Problem statement → Write out each record in full and exactly as given. Skip any pictures.

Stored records
□ □ □ □

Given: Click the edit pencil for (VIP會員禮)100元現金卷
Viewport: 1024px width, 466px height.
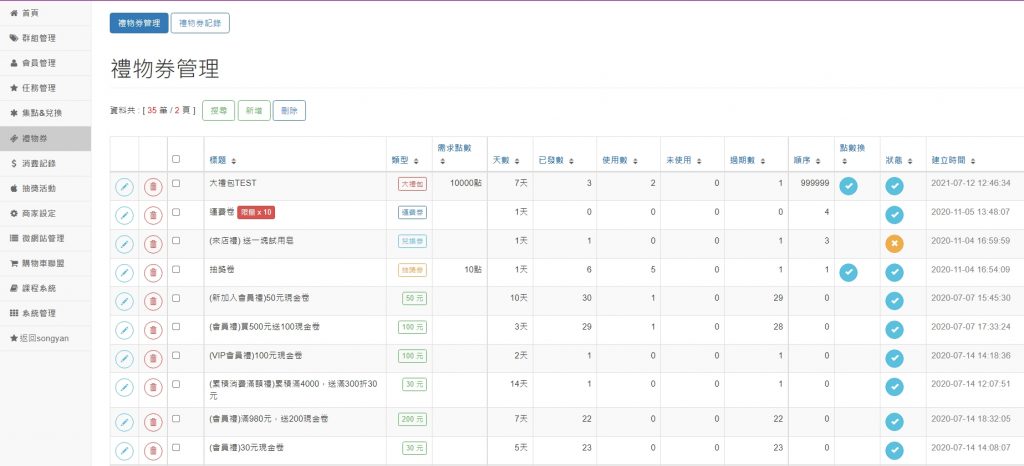Looking at the screenshot, I should click(124, 358).
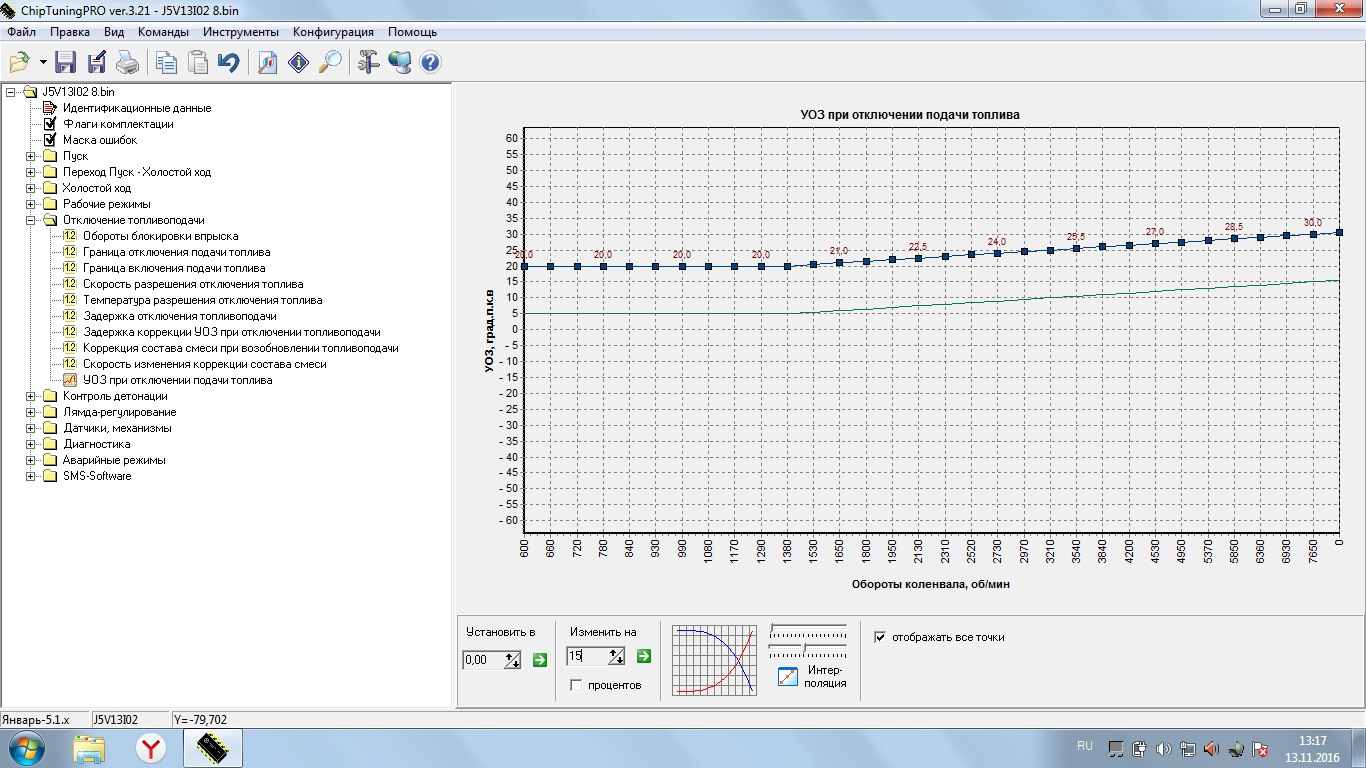Click the green arrow next to Изменить на field

[x=644, y=656]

□ □ □ □

Written response →
Given: Click the edit pencil for (VIP會員禮)100元現金卷
Viewport: 1024px width, 466px height.
Looking at the screenshot, I should click(124, 358).
Click the green arrow next to Изменить на field

[x=644, y=656]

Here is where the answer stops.